Justice Ginsburg: Time to retire?
If Ruth Bader Ginsburg cares about her liberal legacy, she should step down from the Supreme Court—now.
If Ruth Bader Ginsburg cares about her liberal legacy, she should step down from the Supreme Court—now, said Erwin Chemerinsky in the Los Angeles Times. The 81-year-old justice, having survived two bouts with cancer, is by all accounts healthy and mentally fit. But only by resigning by this summer can she ensure that a Democratic president will be able to choose her successor. The court now has four conservative justices, and if the next president were to appoint a fifth, it could tip the court into a radically conservative direction on such vital issues as environmental protection, same-sex marriage, women’s rights, and abortion. President Obama also will have the best chance of getting his nominee confirmed if Democrats still control the Senate—an advantage that could disappear with November’s midterms. Retiring now is the best way for Ginsburg “to advance all the things she has spent her life working for.”
Justice Ginsburg doesn’t need your advice, said Dahlia Lithwick in Slate.com. To suggest that this meticulous and passionate legal mind “doesn’t understand real-world politics” is insulting and a little sexist. “Do Ginsburg’s critics think she has forgotten her age, or her medical history, or the date of the upcoming election?” Ginsburg clearly “loves her work on the court,” said Garrett Epps in The Atlantic, and rarely misses a day. “If she were to retire, that center would drop out of her life.” She tartly told an interviewer last year that “there will be another president,” which sounds like she’s betting that Hillary Clinton wins in 2016.

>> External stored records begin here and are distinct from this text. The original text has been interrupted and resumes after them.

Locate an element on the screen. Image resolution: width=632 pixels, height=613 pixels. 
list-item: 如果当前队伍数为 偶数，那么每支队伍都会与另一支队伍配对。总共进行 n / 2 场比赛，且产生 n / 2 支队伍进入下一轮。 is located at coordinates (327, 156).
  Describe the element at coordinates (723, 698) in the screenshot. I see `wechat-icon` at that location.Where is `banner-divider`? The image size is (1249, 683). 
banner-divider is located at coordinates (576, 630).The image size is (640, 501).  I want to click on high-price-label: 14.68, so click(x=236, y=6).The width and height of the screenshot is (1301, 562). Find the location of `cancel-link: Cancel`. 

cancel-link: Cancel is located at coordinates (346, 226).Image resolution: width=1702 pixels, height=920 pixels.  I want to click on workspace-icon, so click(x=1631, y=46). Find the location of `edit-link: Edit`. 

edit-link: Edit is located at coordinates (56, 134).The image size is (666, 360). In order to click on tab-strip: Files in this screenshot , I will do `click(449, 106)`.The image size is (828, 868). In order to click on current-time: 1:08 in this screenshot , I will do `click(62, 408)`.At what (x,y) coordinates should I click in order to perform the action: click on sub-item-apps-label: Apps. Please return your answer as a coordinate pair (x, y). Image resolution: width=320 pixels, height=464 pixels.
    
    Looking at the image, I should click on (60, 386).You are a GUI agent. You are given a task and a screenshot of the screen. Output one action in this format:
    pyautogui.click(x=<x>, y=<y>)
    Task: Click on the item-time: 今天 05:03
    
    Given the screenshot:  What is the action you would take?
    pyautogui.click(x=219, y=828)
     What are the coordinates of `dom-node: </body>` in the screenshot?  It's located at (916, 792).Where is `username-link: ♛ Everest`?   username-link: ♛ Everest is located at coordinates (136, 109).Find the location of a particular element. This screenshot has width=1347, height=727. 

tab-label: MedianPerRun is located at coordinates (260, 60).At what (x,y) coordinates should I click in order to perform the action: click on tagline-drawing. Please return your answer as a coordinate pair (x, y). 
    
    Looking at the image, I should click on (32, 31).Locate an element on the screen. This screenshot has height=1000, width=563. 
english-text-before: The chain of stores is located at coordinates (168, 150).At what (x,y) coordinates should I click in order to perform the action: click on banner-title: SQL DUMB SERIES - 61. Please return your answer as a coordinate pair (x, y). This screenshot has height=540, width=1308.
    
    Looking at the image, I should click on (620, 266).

That’s a very high-stake gamble, said Isaac Chotiner in The New Republic. If a Republican is the next president instead of Hillary, the real losers will be “women who want to control their bodies,” minorities who want to vote in Southern states, and citizens who don’t want their votes overwhelmed by unlimited contributions from billionaire donors and corporations. So Ginsburg’s personal feelings are “nowhere near the most important issue.” This uncomfortable argument only proves the need for judicial term limits, said Scott Lemieux in The American Prospect. If justices served for a fixed period instead of a lifetime term, it “would ensure that judicial appointments are evenly distributed among presidents,” and lower the stakes of each appointment. It would also relieve aging justices of the burden of knowing when to pack it in.